AUSGEWÄHLTER TEXT -
■ ■ ■ ■ ■ ■ ■

Das letzte große Geheimnis der Popgeschichte

Stellen Sie sich jetzt einfach mal vor, dass da jeden Morgen ein Mensch mit zu Ihnen ins Büro kommt, der einen Sack über dem Kopf trägt. Und der diesen Sack auch nicht ablegen will, den ganzen Tag über. Niemals. Sie können sich nicht einmal sicher sein, dass da immer der gleiche Mensch unter dem Sack steckt, sie haben ja noch nie in sein Gesicht gesehen.

Aber sonst gibt es eigentlich nichts an dem Menschen mit dem Sack auszusetzen. Er macht schließlich seine Arbeit gut.

So ist das bei den Residents, dem US-amerikanischen Künstlerkollektiv, das sich nur deswegen nicht nach einzelnen Namen aufdröseln lässt, weil die Residents damit noch nie an die Öffentlichkeit gegangen sind. Sieht man sie da, verstecken sie ihre Köpfe hinter Augäpfelmasken. Ihre Arbeitskleidung. Ihre Identität kennt man bis heute nicht.

Solche Anonymität aber ist ja nur ein Weg, sich mit seinem privaten Leben bedeckt zu halten. Das geht gut auch genau andersherum, indem man der Öffentlichkeit, die nach Privatem giert, derart viele Möglichkeiten und Modelle präsentiert, dass man daraus genauso wenig schlau werden kann. Bob Dylan wäre so ein Fall, den die Öffentlichkeit nur derart zu fassen bekommt, indem sie dem Mann einfach alles zutraut. Was Bob Dylan egal ist, sollen sie doch spekulieren, wie das auch Todd Haynes in seiner filmischen Dylan-Annäherung tat, deren Titel eigentlich alles sagt: „I’m not there“.

■ ■ ■ ■ ■ ■ ■

ERFASSTE DATEN -
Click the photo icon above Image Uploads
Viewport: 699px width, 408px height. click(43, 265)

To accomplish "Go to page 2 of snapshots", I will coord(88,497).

■ ■ ■ ■ ■ ■ ■

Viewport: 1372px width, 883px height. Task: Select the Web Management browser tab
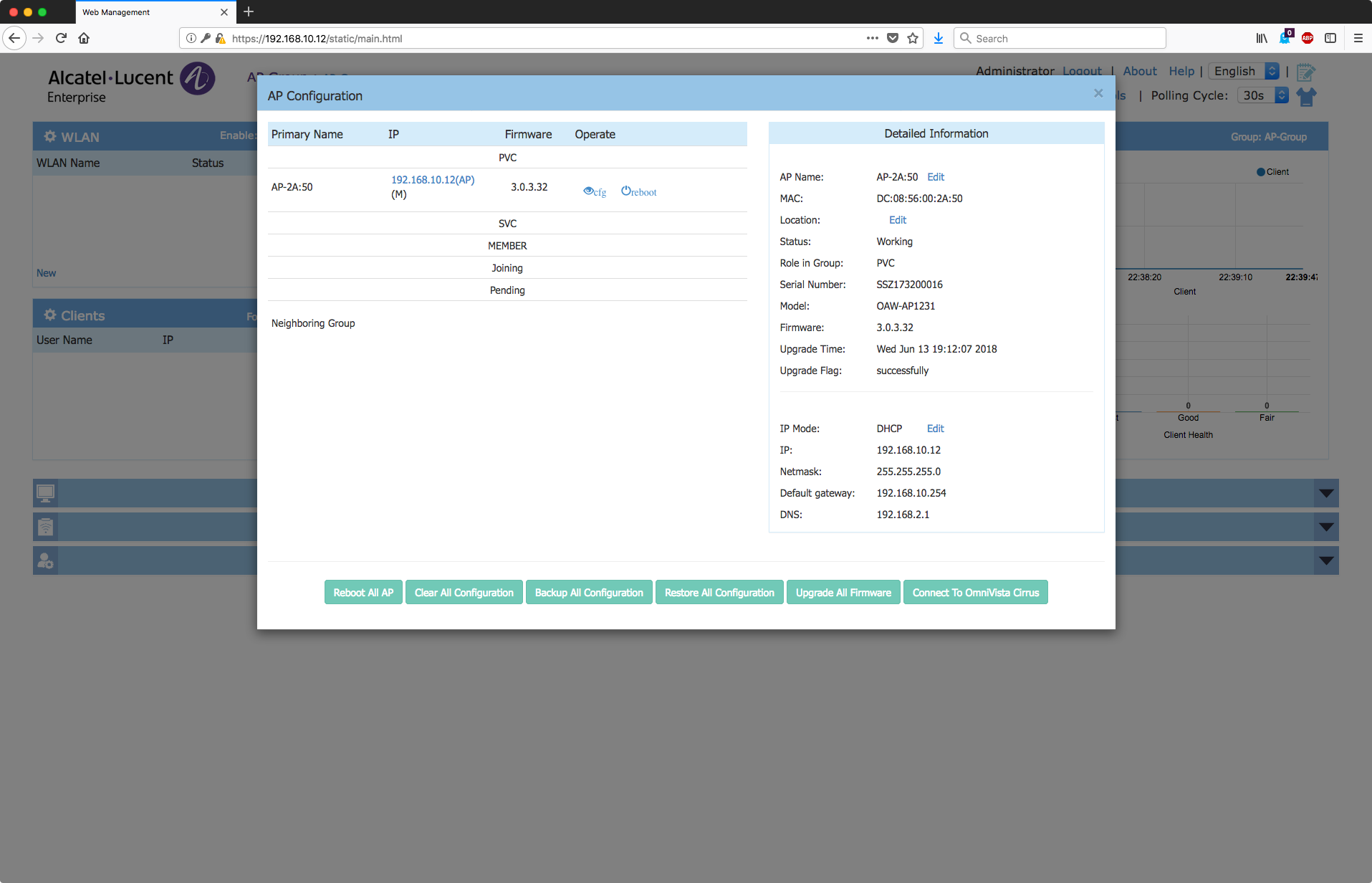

■ ■ ■ ■ ■ ■ ■

ZIELE -
(a) Prüfen Sie, ob die folgenden Aussagen mit dem Text über die Residents übereinstimmen, und antworten Sie jeweils mit Ja oder Nein samt den entscheidenden Worten des Textes als wörtlichem Zitat: (i) Die Identität der Residents ist bis heute unbekannt. (ii) Die Residents zeigen sich in der Öffentlichkeit ohne Masken. (iii) Die Residents sind ein britisches Künstlerkollektiv.
(b) Wiederholen Sie wörtlich einen Abschnitt aus dem Text über die Residents: Beginnen Sie bei den Worten „Das letzte große“ und hören Sie nach den Worten „bis heute nicht.“ auf.
(c) Schreiben Sie den Text über die Residents nach seinem letzten Satz weiter.
Die Datensätze werden für die Bearbeitung nicht gebraucht.

LÖSUNGEN -
(a)
(i) Ja: „Ihre Identität kennt man bis heute nicht.“
(ii) Nein: „Sieht man sie da, verstecken sie ihre Köpfe hinter Augäpfelmasken.“
(iii) Nein: „dem US-amerikanischen Künstlerkollektiv“

(b)
Das letzte große Geheimnis der Popgeschichte

Stellen Sie sich jetzt einfach mal vor, dass da jeden Morgen ein Mensch mit zu Ihnen ins Büro kommt, der einen Sack über dem Kopf trägt. Und der diesen Sack auch nicht ablegen will, den ganzen Tag über. Niemals. Sie können sich nicht einmal sicher sein, dass da immer der gleiche Mensch unter dem Sack steckt, sie haben ja noch nie in sein Gesicht gesehen.

Aber sonst gibt es eigentlich nichts an dem Menschen mit dem Sack auszusetzen. Er macht schließlich seine Arbeit gut.

So ist das bei den Residents, dem US-amerikanischen Künstlerkollektiv, das sich nur deswegen nicht nach einzelnen Namen aufdröseln lässt, weil die Residents damit noch nie an die Öffentlichkeit gegangen sind. Sieht man sie da, verstecken sie ihre Köpfe hinter Augäpfelmasken. Ihre Arbeitskleidung. Ihre Identität kennt man bis heute nicht.

(c)
Dabei will man einfach nur verstehen. Den Schlüssel dazu glaubt man im Privaten zu haben. Als ob es zu einem tieferen Verständnis wirklich von Bedeutung wäre, wenn man zum Beispiel weiß, dass das Lied x deswegen geschrieben wurde, weil dem Liedschreiber vorher yz widerfahren ist.

Die Residents muss man solche Dinge gar nicht erst fragen, als Künstler haben sie kein privates Leben, nicht öffentlich. Sie interessiert sowieso weniger, wie was entsteht, sondern wie man dann damit umgeht. Also stellen sie mit ihrer seltsamen Mutantenmusik lieber selbst Fragen an die Kulturproduktion, auch wenn die sich von der früheren Radikalität im Lauf der Jahre zu einer besseren Durchhörbarkeit entwickelt hat. Gar nicht so lange ist es her, dass sie sogar mal kokett einen Blick unter ihre Augäpfelmasken werfen ließen. Sie seinen nämlich, bekannten sie, John, Paul, George und Reingold.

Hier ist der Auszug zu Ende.